## Work to be completed
Copy word for word each line from the one that has "Screen dimensions: 435x469" to the last line of the records, with no other lines.

## Information provided

***

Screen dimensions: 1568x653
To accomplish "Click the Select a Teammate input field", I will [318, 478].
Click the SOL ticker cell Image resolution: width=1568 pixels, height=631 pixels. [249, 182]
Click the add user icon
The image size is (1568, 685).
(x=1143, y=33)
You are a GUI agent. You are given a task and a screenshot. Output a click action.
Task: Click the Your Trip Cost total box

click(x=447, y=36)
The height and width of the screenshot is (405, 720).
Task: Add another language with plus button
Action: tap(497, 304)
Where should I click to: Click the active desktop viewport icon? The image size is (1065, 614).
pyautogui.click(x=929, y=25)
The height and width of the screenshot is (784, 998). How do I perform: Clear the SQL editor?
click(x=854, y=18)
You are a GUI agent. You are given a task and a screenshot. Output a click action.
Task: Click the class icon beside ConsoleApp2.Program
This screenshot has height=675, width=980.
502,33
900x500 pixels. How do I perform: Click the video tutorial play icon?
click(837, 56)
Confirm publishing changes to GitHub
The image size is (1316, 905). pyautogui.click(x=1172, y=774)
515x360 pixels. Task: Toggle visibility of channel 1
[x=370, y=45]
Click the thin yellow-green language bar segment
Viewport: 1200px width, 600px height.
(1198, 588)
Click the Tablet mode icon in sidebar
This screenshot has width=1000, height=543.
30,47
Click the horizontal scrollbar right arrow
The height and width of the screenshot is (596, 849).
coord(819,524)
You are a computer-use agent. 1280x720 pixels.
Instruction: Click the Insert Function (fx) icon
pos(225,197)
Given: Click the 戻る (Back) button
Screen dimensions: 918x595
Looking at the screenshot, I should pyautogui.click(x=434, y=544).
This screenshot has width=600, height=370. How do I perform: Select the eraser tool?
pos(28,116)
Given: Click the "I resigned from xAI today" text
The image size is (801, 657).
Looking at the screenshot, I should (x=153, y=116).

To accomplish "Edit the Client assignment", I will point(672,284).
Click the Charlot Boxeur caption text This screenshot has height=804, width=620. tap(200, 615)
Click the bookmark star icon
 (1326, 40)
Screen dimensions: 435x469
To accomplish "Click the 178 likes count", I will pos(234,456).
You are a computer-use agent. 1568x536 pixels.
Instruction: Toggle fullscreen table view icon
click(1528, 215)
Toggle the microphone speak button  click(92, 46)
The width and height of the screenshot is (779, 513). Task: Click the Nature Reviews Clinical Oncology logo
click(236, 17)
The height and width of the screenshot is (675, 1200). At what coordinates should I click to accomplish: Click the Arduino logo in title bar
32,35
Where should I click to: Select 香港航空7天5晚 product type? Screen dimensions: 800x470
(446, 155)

***

## Response to the exercise
Screen dimensions: 435x469
To accomplish "Click the 178 likes count", I will pos(234,456).
You are a computer-use agent. 1568x536 pixels.
Instruction: Toggle fullscreen table view icon
click(1528, 215)
Toggle the microphone speak button  click(92, 46)
The width and height of the screenshot is (779, 513). Task: Click the Nature Reviews Clinical Oncology logo
click(236, 17)
The height and width of the screenshot is (675, 1200). At what coordinates should I click to accomplish: Click the Arduino logo in title bar
32,35
Where should I click to: Select 香港航空7天5晚 product type? Screen dimensions: 800x470
(446, 155)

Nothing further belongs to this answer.